Russia wanted to do long term contracts to supply natural gas at consistent and fairly low prices; it's as if Alberta had OFFERED the National Energy Program back in the day. Even before the war, the EU had been shifting towards a stupid-California style deregulated energy market which had pushed prices up considerably--much higher than the prices Russia was willing to sell at. Russia wanted to increase their supply of this cheap gas via the Nordstream 2 pipeline, which they had spent a bunch of time, effort and money building, only for the US to finally succeed at the last minute in making Germany nix it in favour of paying twice as much for American LNG and making German chemical industries uncompetitive. It was my opinion at the time that this was probably the final element in Putin's decision to attack Ukraine, in that he realized that if the strongest, potentially most independent EU member was willing to hurt their economy badly to stay onside with the American "Russia-is-the-enemy" narrative, there was definitively no point any longer in diplomacy with the EU.

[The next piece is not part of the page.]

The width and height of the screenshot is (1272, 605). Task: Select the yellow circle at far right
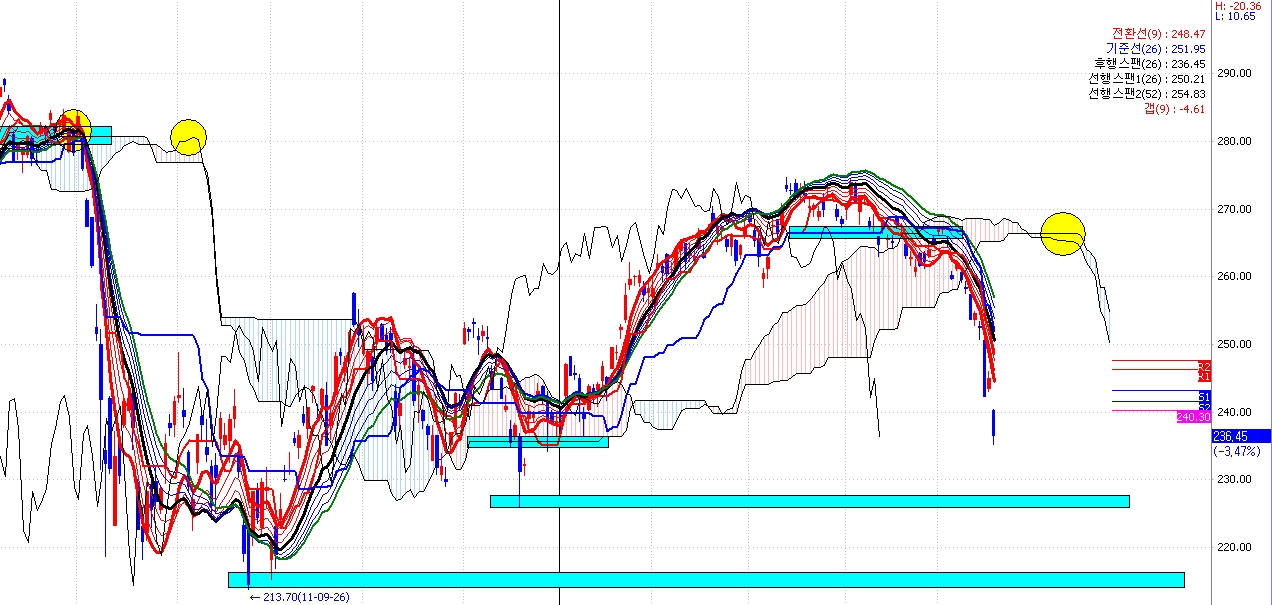[x=1062, y=234]
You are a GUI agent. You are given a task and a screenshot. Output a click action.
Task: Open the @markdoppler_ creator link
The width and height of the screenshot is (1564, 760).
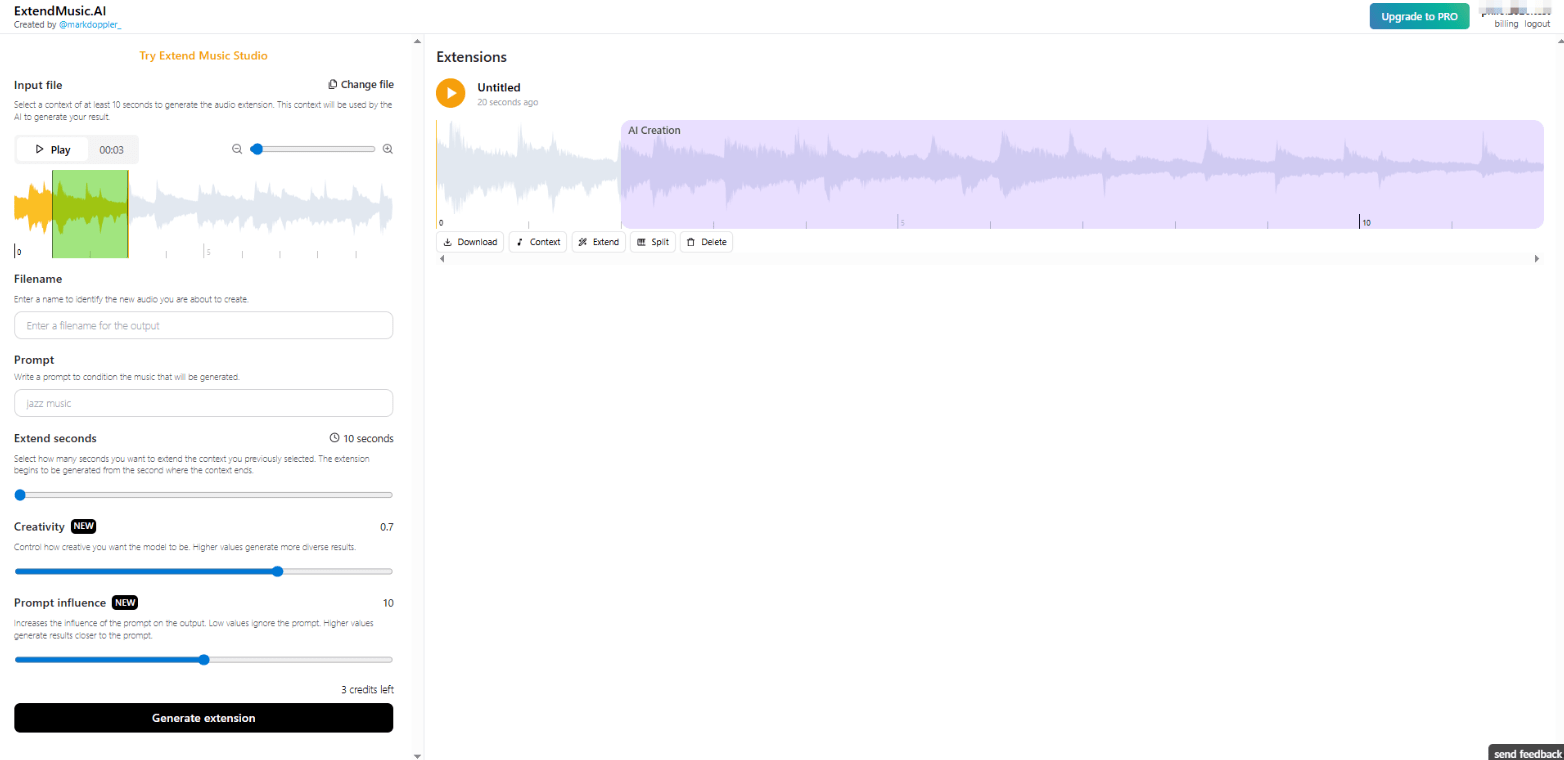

So basically, it was not Russia's shortcomings as a supplier (or its fascism; Hungary and Turkey are more fascist than Russia and nobody in the EU seems to care, and nobody boycotts Saudi Arabia no matter what horrible putrid things they do) that led to the EU not buying its natural gas. It was mainly sordid geopolitics, mostly emanating from NATO, which is to say the US. But it does mean there's less natural gas being used; I guess a win is a win.
Why bother with hydrogen made from fossil methane? might as well just burn the methane. Also Carbon capture and storage is carbon dioxide capture and storage. That means it "stores" twice as much oxygen as carbon.